Tauziehen um Neubesetzung des Rundfunk- und Fernsehrates
Zwischen den politischen Parteien Tschechiens gibt es derzeit ein verbittertes Tauziehen um die Neubesetzung des Rundfunk- und Fernsehrates. Und obwohl noch immer nicht alle Mitglieder des Gremiums gewählt sind, kann dieses zumindest bald wieder seine Arbeit aufnehmen. Gerald Schubert berichtet:
Den Ton im Abgeordnetenhaus des tschechischen Parlaments kann man schon seit einigen Monaten als recht rau bezeichnen. Spätestens seit der turbulenten Präsidentschaftswahl Anfang des Jahres stehen die Zeichen dort auf Sturm. Und die knappe Mehrheit von 101 zu 99 Mandaten, auf die sich die Regierungskoalition im Abgeordnetenhaus stützen kann, trägt nicht gerade zur Beruhigung der Lage bei.

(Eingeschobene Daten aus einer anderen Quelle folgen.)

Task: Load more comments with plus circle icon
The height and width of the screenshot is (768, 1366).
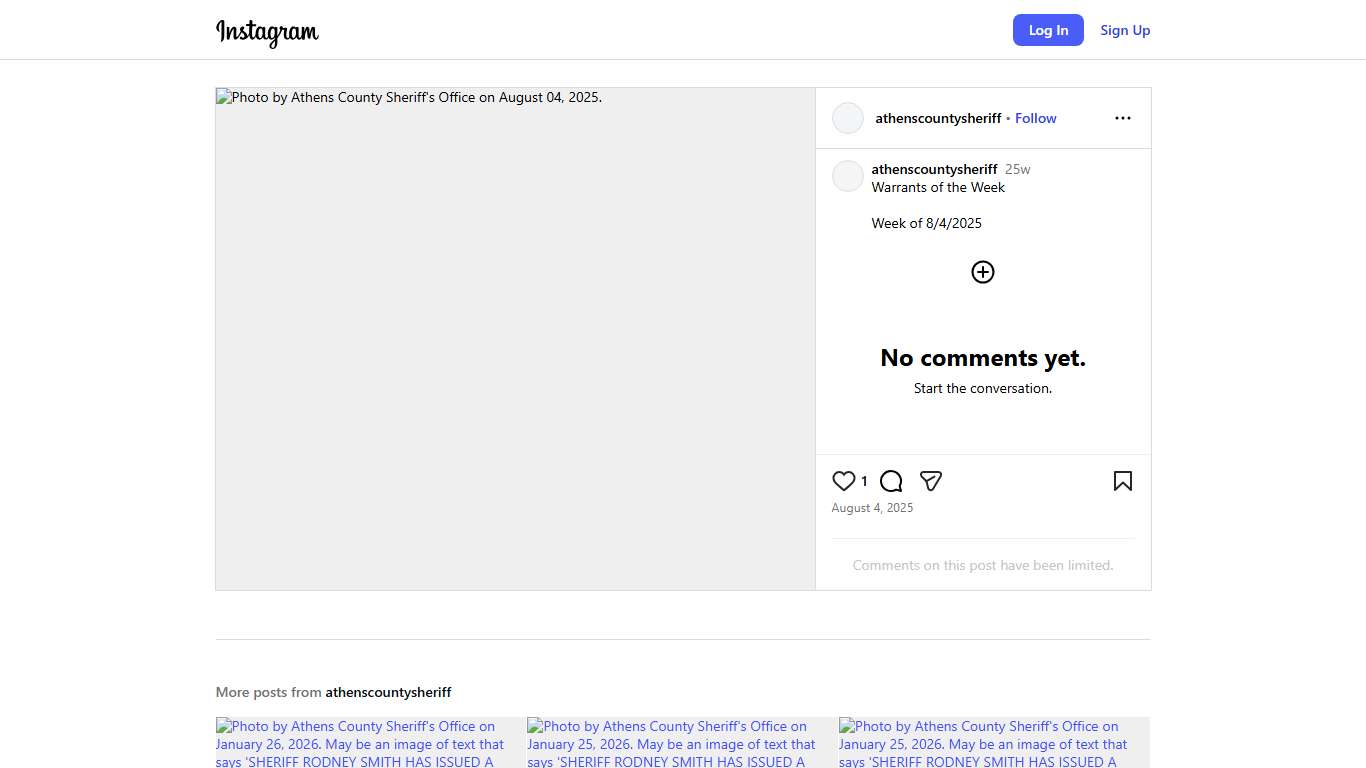Action: [x=983, y=272]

Der neueste Kampfplatz, auf dem sich vor allem die Parteien der sozialliberalen Regierungskoalition einerseits und die konservative Demokratische Bürgerpartei ODS andererseits gegenüberstehen, ist die Wahl der Mitglieder des neu zu besetzenden Rundfunk- und Fernsehrates. Der alte Rat war vor wenigen Wochen von Premierminister Vladimir Spidla abberufen worden, und zwar vor allem im Zusammenhang mit einem verlorenen internationalen Schiedsgerichtsverfahren, das die Republik 10 Milliarden Kronen, das sind etwa 330 Millionen Euro kostete. Der Hintergrund jenes Rechtsstreits: Der Privatfernsehsender TV-Nova hatte sich in den 90er-Jahren von seinem amerikanischen Investor CME ohne entsprechende Entschädigungszahlungen getrennt, und der damalige Rundfunk- und Fernsehrat hatte dies auch noch genehmigt. Nach dem schließlich verlorenen Rechtsstreit in dieser Causa sollte nun also der von manchen Politikern als zumindest mitverantwortlich bezeichnete Rat zur Rechenschaft gezogen werden. Wenigstens was dessen personelle Besetzung betrifft.

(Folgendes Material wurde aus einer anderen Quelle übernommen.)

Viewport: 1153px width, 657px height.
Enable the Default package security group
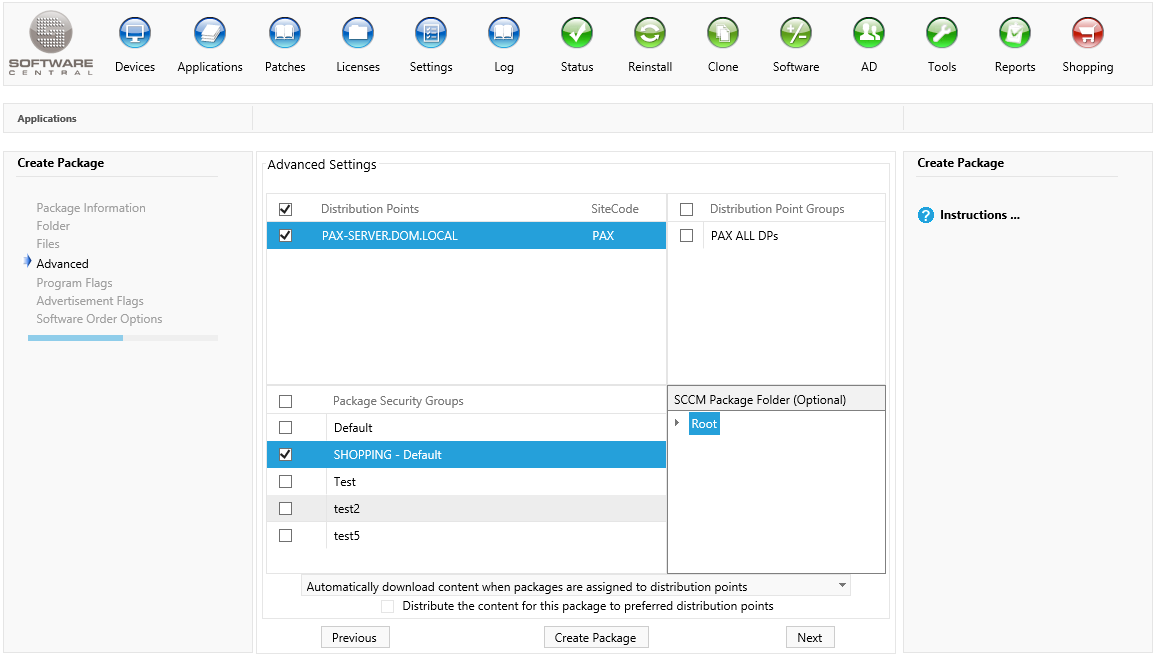[x=286, y=428]
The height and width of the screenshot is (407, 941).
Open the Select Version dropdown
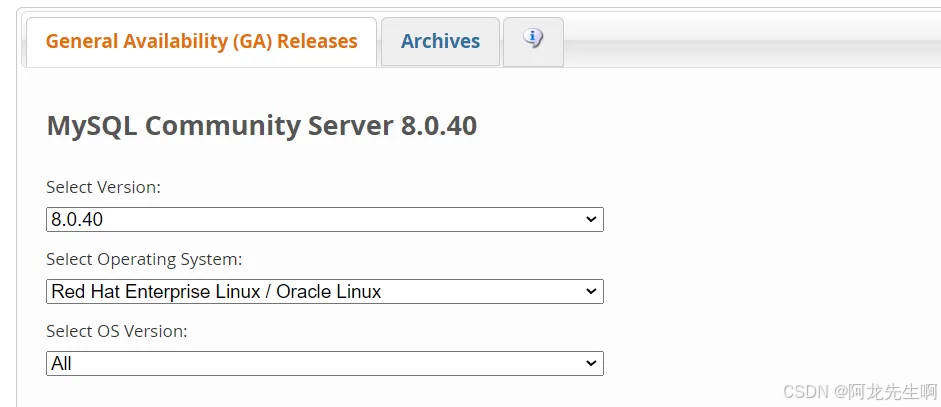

Die Neuwahl der Mitglieder im Abgeordnetenhaus gestaltet sich freilich schwierig. Die eingangs erwähnten Spannungen zwischen den einzelnen Fraktionen finden hier ebenso ihren Niederschlag, wie die simple Tatsache, dass die Besetzung dieses Gremiums, wie in anderen Ländern auch, politisch einfach eine sehr heikle Angelegenheit ist.
Nachdem sich die Abgeordneten zunächst unter Mühen nur auf sechs Mitglieder des 13-köpfigen Rundfunk- und Fernsehrats hatten einigen können, blieb dieser vorerst beschlussunfähig. Am Dienstag aber wurden dann doch weitere fünf Räte gewählt. Damit sind es jetzt zusammen elf. Und das heißt laut Gesetz: Nach der offiziellen Ernennung durch den Premier kann das Gremium wieder seine Arbeit aufnehmen, obwohl dann immer noch zwei Plätze zu besetzen sind.
Genau dies jedoch könnte abermals kompliziert werden. Die Regierungskoalition nämlich konnte bislang acht Mitglieder in den Rat entsenden, die Kommunisten zwei und die ODS nur eines. Somit hat die Regierung dort keine Zweidrittelmehrheit, doch unzufrieden ist freilich vor allem die ODS. Deren Mediensprecher Petr Pleva meinte gar:
"Wir erwägen natürlich die Möglichkeit, dass unser Kandidat, der offenbar irrtümlich gewählt wurde, wieder zurücktritt. Aber das überlegen wir noch."
Wie weit übrigens die gegenseitigen Anschuldigen in diesem Bereich getrieben werden, das zeigt sich unter anderem darin, dass gerade Pleva jüngst den Verdacht geäußert hatte, die Regierung habe alles getan, um das eingangs erwähnte internationale Schiedsgerichtsverfahren zu verlieren - um den Rundfunk- und Fernsehrat abberufen zu können.